Reproduce each record exactly, but exclude every picture.
-------- Provided material --------
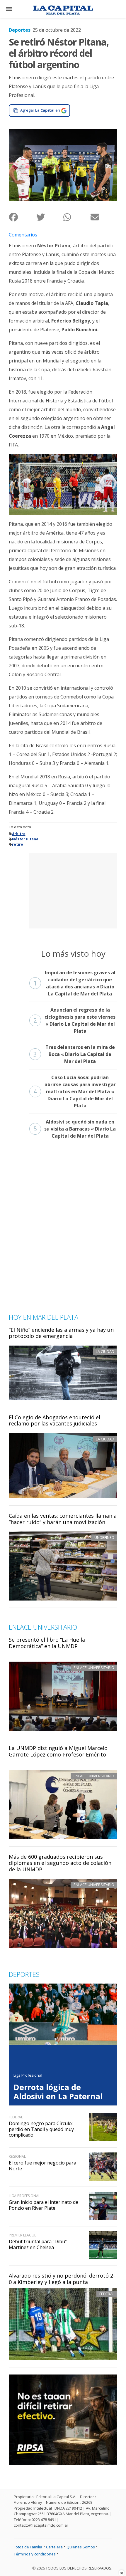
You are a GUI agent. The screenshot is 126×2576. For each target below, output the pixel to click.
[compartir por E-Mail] (104, 217)
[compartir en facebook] (22, 217)
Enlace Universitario (94, 1667)
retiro (17, 844)
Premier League (22, 2235)
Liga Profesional (27, 2075)
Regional (17, 2156)
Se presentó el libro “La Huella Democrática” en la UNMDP (47, 1643)
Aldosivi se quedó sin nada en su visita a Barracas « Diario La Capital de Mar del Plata (74, 1129)
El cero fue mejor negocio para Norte (42, 2165)
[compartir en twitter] (49, 217)
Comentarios (23, 234)
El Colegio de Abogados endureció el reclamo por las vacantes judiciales (54, 1420)
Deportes (19, 30)
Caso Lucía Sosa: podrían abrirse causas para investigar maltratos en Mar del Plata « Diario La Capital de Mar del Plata (74, 1091)
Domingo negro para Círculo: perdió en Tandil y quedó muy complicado (41, 2129)
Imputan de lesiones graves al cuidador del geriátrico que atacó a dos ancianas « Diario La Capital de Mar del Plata (74, 983)
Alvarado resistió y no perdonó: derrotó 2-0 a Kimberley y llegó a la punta (62, 2279)
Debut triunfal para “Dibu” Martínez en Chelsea (38, 2244)
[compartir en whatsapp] (76, 217)
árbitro (18, 833)
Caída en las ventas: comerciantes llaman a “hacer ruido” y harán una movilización (63, 1519)
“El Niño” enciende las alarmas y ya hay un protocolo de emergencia (61, 1333)
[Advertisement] (73, 890)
--------
- Completed task
You are a GUI agent. The screenshot is 126×2576. For each target below, output the pixel to click.
[compartir por E-Mail] (104, 217)
[compartir en facebook] (22, 217)
Enlace Universitario (94, 1667)
retiro (17, 844)
Premier League (22, 2235)
Liga Profesional (27, 2075)
Regional (17, 2156)
Se presentó el libro “La Huella Democrática” en la UNMDP (47, 1643)
Aldosivi se quedó sin nada en su visita a Barracas « Diario La Capital de Mar del Plata (74, 1129)
El cero fue mejor negocio para Norte (42, 2165)
[compartir en twitter] (49, 217)
Comentarios (23, 234)
El Colegio de Abogados endureció el reclamo por las vacantes judiciales (54, 1420)
Deportes (19, 30)
Caso Lucía Sosa: podrían abrirse causas para investigar maltratos en Mar del Plata « Diario La Capital de Mar del Plata (74, 1091)
Domingo negro para Círculo: perdió en Tandil y quedó muy complicado (41, 2129)
Imputan de lesiones graves al cuidador del geriátrico que atacó a dos ancianas « Diario La Capital de Mar del Plata (74, 983)
Alvarado resistió y no perdonó: derrotó 2-0 a Kimberley y llegó a la punta (62, 2279)
Debut triunfal para “Dibu” Martínez en Chelsea (38, 2244)
[compartir en whatsapp] (76, 217)
árbitro (18, 833)
Caída en las ventas: comerciantes llaman a “hacer ruido” y harán una movilización (63, 1519)
“El Niño” enciende las alarmas y ya hay un protocolo de emergencia (61, 1333)
[Advertisement] (73, 890)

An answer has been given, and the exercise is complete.